Date: 25 May 2008
Location: USS Nimitz; between Wake Island and Hawaii, Pacific Ocean
Dear Friends and Family-
When I was a little kid, I was obsessed with World War II, specifically the Pacific theater. I presume this comes as no surprise to anybody reading this, as the contemplation of all things military, Navy in particular, seems to catch my interest and inform my musings. My favorite movie was "Midway," about the eponymous battle in June of 1942, which I must have watched every weekend throughout middle school. My eighth grade history project was on the "Great Mariana's Turkey Shoot" and the recapture of Saipan and Tinian Islands in the Mariana's chain from the Japanese in 1944. Heck, last summer my mom found some of my Kindergarten papers, and on one that asked what I wanted to be when I grew up, I wrote "Air Force pilot." (disclaimer – I was unaware the Navy had an aviation arm at the time!)
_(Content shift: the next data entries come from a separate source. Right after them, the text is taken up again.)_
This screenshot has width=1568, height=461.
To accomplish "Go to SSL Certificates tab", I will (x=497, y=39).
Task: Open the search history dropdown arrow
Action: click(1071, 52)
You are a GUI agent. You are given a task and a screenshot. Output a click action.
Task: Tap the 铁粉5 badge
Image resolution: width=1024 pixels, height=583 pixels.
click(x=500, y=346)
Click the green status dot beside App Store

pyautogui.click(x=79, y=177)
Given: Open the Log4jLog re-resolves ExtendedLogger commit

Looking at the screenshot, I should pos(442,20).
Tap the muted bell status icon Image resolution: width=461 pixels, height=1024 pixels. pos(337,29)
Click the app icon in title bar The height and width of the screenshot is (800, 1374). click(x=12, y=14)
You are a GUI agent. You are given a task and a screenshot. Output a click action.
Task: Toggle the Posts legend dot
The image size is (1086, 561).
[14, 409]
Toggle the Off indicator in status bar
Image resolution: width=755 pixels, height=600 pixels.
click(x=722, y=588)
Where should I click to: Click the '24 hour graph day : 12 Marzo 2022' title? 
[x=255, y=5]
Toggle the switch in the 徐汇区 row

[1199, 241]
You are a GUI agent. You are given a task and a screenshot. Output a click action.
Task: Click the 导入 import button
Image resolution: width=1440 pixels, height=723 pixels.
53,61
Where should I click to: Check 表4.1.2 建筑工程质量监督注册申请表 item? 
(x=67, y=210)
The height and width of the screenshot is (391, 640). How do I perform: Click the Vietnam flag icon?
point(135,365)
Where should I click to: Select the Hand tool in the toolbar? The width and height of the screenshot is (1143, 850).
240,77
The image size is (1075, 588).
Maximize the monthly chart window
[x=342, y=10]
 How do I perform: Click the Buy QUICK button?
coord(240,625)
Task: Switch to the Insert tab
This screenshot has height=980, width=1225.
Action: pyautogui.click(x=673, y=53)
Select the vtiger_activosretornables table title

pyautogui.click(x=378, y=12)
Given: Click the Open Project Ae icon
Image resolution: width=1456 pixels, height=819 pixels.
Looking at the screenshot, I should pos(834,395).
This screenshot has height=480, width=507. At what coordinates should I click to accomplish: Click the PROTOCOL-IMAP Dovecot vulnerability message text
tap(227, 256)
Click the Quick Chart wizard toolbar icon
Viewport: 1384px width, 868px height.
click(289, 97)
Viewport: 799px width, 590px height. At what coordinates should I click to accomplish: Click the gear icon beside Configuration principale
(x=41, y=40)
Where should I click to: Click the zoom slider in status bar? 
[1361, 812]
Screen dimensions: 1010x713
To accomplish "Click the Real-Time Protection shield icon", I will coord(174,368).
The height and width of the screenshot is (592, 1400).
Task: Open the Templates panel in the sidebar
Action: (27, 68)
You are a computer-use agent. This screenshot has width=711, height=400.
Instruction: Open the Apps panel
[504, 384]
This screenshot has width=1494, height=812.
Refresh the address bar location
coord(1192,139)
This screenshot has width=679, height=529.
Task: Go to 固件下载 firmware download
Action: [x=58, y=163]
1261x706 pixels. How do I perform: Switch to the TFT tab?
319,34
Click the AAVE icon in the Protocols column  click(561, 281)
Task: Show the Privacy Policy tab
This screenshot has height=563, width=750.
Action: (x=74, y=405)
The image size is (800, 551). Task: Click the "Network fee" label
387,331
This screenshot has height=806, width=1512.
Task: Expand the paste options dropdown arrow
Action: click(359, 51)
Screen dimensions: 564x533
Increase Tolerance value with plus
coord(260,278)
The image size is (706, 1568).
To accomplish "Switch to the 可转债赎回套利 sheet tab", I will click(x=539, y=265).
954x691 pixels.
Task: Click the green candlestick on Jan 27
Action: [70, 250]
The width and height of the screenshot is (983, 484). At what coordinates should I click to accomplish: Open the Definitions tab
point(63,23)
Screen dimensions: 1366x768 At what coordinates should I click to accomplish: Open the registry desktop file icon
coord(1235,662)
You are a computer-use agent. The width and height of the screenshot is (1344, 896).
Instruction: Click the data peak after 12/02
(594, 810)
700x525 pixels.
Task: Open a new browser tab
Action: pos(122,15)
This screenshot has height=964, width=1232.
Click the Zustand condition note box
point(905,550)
So throughout my life, these histories have reached almost mythical proportions, only to be reinforced by my current profession and the role Navy fighter pilots played in each. I could point out on a globe where each of these chains were, and the path that was needed to get there by Halsey, Nimitz and MacArthur. But until I actually saw these islands for myself, as I recently did, the full impact of this written history was far from apparent.
In my past three months aboard this ship, the one thing I have come to appreciate more than anything else is how incredibly vast the Pacific Ocean is. We can take off, climb to 30,000 feet, and on a clear day, as far as the eye can see, view uninterrupted shimmering blue water. No land in sight, save a few scattered volcanic specks. Off the coast of Japan, its color takes on a more grayish hue, but its beauty becomes absolutely mesmerizing near Guam and other tropical islands. The deep blue of the deep ocean is just that. Its beauty belies the desolation it represents, but is compelling nonetheless.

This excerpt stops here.